From the listing below, pull out each line that contains the string "height".

__DATASET ROWS__
============

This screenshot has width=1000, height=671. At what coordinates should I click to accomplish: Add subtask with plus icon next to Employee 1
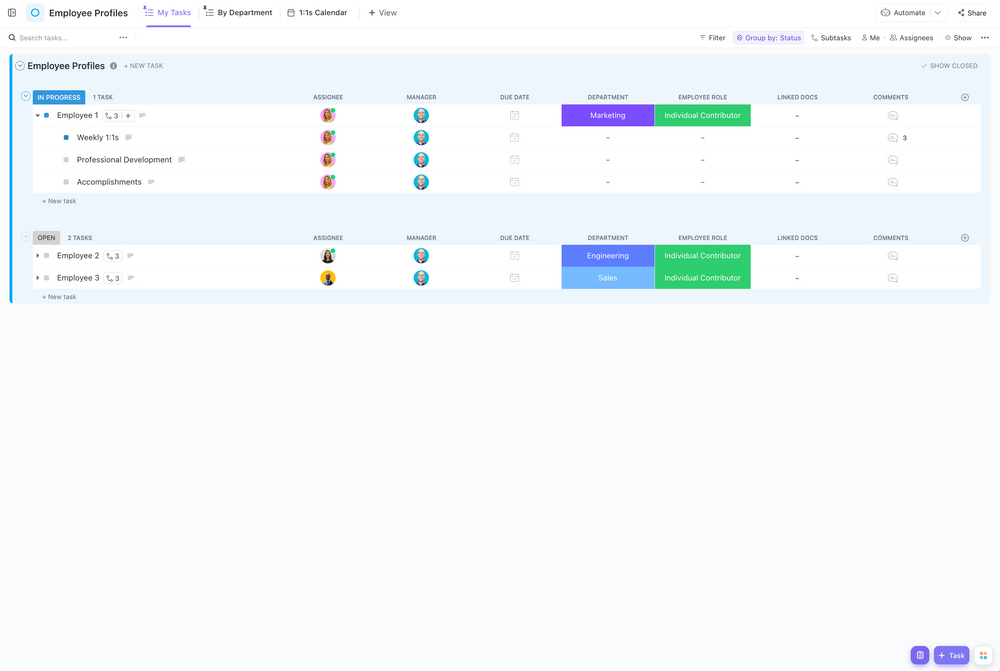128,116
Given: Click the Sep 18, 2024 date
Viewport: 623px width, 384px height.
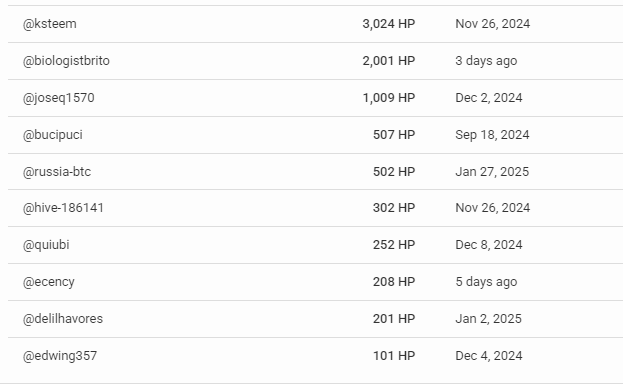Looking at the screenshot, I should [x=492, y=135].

============

__THE ANSWER__
This screenshot has width=1000, height=671. At what coordinates should I click to accomplish: Add subtask with plus icon next to Employee 1
Viewport: 623px width, 384px height.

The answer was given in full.